Tpt did take a few datasets that have a high-enough quality from the Freebase dataset and uploaded it directly. These numbers do not appear in the Primary Sources tool, because they were uploaded directly - each set going through the normal community process.

The Primary Sources Tool is left with the datasets where we were not able to establish a high enough threshold of quality. For any dataset where this quality can be demonstrated to the community, I assume they will agree with a direct upload.

I am not sure what else to do here.

I am very thankful to Nemo for his rephrasing of the discussion and to pull it to a constructive and actionable level.




Gerard, regarding your arguments:
Can you explain what you mean with "add data directly". I am really not sure what you mean with this argument. Are you suggesting to upload the whole dataset without further review?
But it is not over 90% good! We have a rejection rate of almost 20%. Also, 10% errors means more than 1 Million errors. I yet need to see consensus to upload this.
The tool has been used to add thousands of statements and references to Wikidata, and that by a rather small set of people (because you need to intentionally install it). I would think that if we switch it on per default, the throughput should grow considerably. Nemo identified a few issues for that, and it would be good if we would work on these. Everyone is invited to help out with that.
Kian is free to learn from the datasets. The data of Freebase has been available for years, and Kian would by far not be the first ML tool to use it for training purposes. If there is anything hindering Kian to use the Freebase data, let me know, I will try to fix it.
Because we don't know which ones are which. If you could tell me which of the 12 Million statements are good and which ones are not, and if there is consensus about that assessment, I'd be happy to upload them.

I hope that this answers your arguments.

Again, I do not understand what your proposal is. I am going through the process to release the data in an easy to use way. If the community agrees with that, it can then be directly imported to Wikidata - I certainly won't stop anyone from doing so and never had.

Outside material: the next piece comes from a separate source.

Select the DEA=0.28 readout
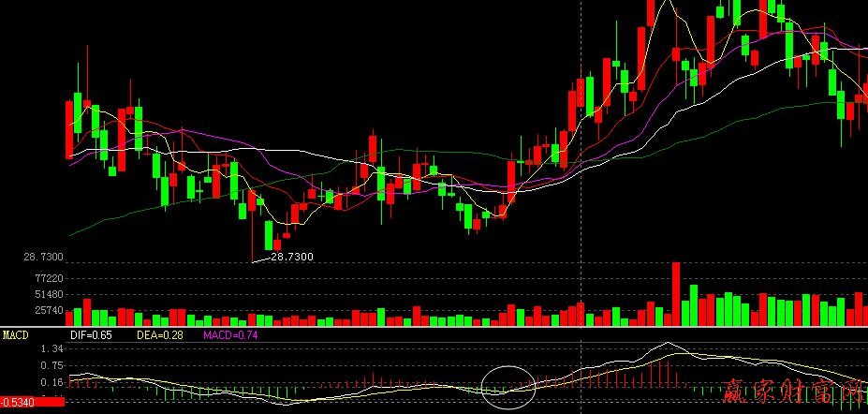Screen dimensions: 868x414 click(x=158, y=334)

My feeling is that you are frustrated by what you perceive as slow progress. You keep yelling at people that their ideas and work are not good. I remember how much you attacked me about Wikidata and all the things I have been doing wrong about it. Gerard, if you think you are motivating me with your constant attacks, I have to tell you, you are not. I am not speaking for anyone else, but I am getting tired of this. I appreciate a critical voice, but not in the tone you are often delivering it.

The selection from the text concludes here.